Summary: Plastic surgery has long been focused on the breasts, for a wide variety of reasons. Women, of course, have also rightly been focused on their breasts, and for many women, those breasts are integral to their femininity and identity. And so we certainly try to be sensitive of these procedures. From Los Angeles CA to Hoboken, NJ, Breast reductions have a very high satisfaction rate. And while breast reductions are often paired with breast lifts, most people don’t think about pairing them with breast augmentation. Indeed, pairing a breast augmentation with a breast reduction seems counterintuitive at best and counterproductive at worst.
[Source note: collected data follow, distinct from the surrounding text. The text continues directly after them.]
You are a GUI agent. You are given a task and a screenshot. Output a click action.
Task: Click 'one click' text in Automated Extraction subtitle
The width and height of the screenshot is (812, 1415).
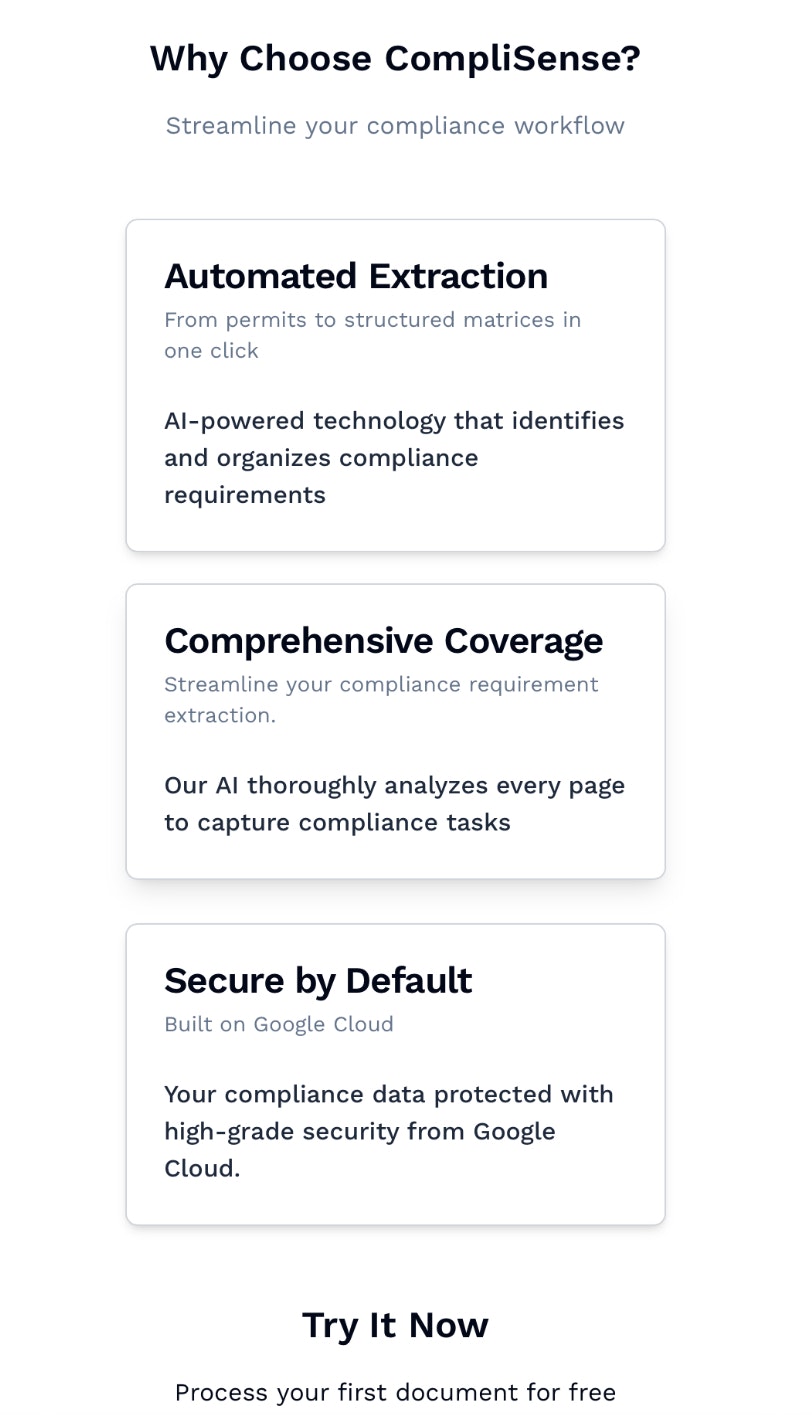point(211,350)
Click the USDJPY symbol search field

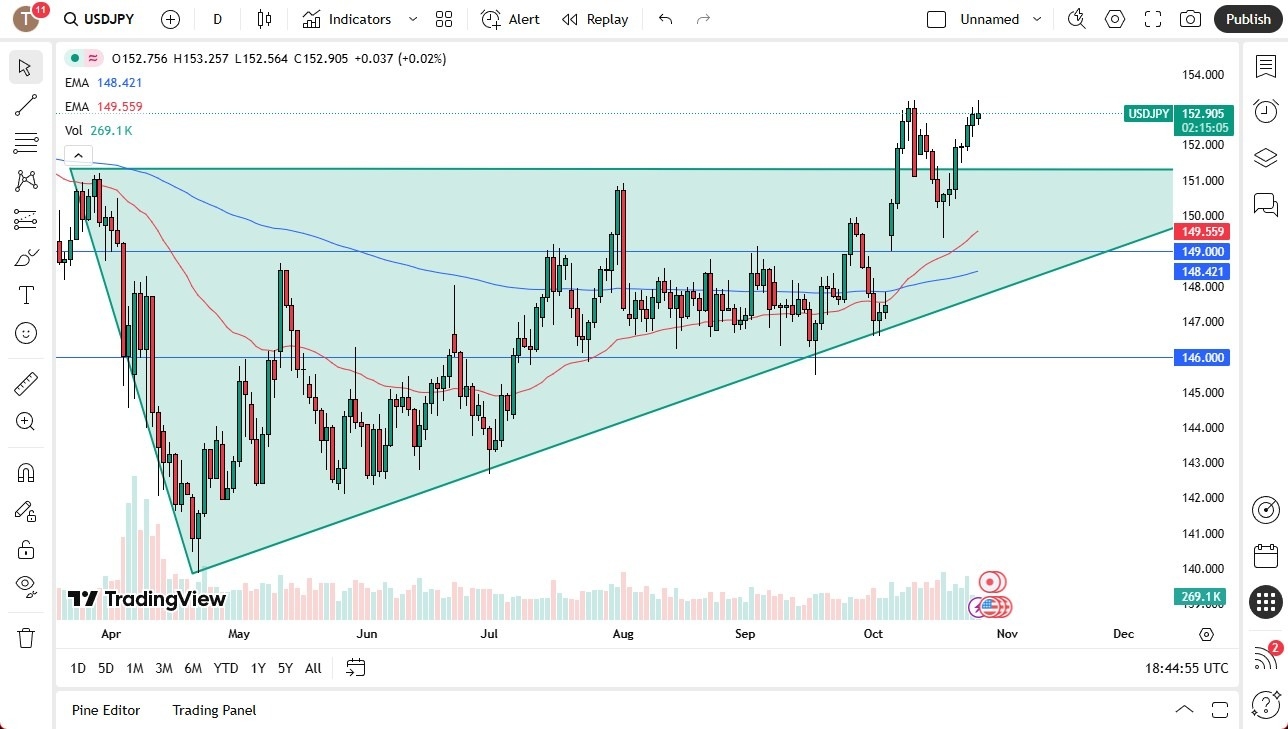point(98,18)

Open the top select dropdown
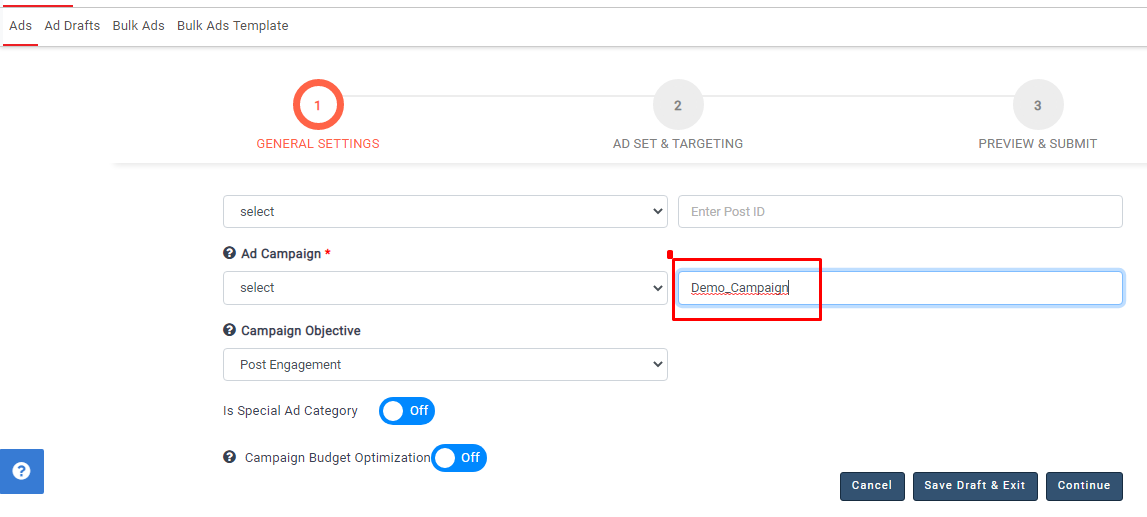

However, new research seems to indicate that this approach seems to be one of the most productive for producing youthful, perky, full results.

The Breast of Both Worlds

Bigger isn’t always better. Breast reductions are a popular procedure, especially (although not exclusively) among middle aged women. And it’s worth pointing out that many women don’t necessarily undergo a breast reduction because their breasts are far too large—rather, they undergo a breast reduction because their breasts are too saggy. Gravity, after all, is a powerful force, and as we age, we lose the ability to effectively combat it. Gravity takes a toll—and it’s usually a downward force. So, when women are looking at a breast reduction, it’s often the excess tissue that they’re looking to get rid of. In other words, they want the breasts of their youth.

Sometimes this can be accomplished with a breast lift, and these two procedures (breast lift and breast reduction) are scheduled concurrently, giving women less mass to worry about but more perkiness to enjoy. However, even a breast lift does not return—in its entirety—that youthful teardrops shape that many women are seeking. The solution, according to research published in Plastic and Reconstructive Surgery—Global Open seems paradoxical: a breast reduction and a breast implant. Or, said another way, a breast reduction and a breast augmentation combined into one procedure. The study, performed by Eric Swanson MD, found that adding an implant during a reduction had a significant impact on the fullness of the “upper pole” of the breast.

The North and South Poles

For those who might require a little more explanation of that term, the breast is—for the sake of plastic surgery—generally divided into two hemispheres: an upper pole and a lower pole. The teardrop shape that most women seek is created by certain percentages of fullness of these poles. In most cases of breast reduction surgeries, even when combined with breast lifts, fullness of the lower pole is no problem; it’s kind of naturally full. But fullness of the upper pole—the area generally responsible for creating cleavage—is more difficult to achieve. Those women who want to have, shall we say, more youthful cleavage, won’t necessarily get that result from a traditional reduction and lift.

The solution is a modest breast implant—not one designed to increase the size of the breast, necessarily (as that would be counter-productive), but one designed to give a youthful appearance to the breasts once the procedure is completed. The study conducted by Dr. Swanson found that in most cases, women were quite pleased with the results.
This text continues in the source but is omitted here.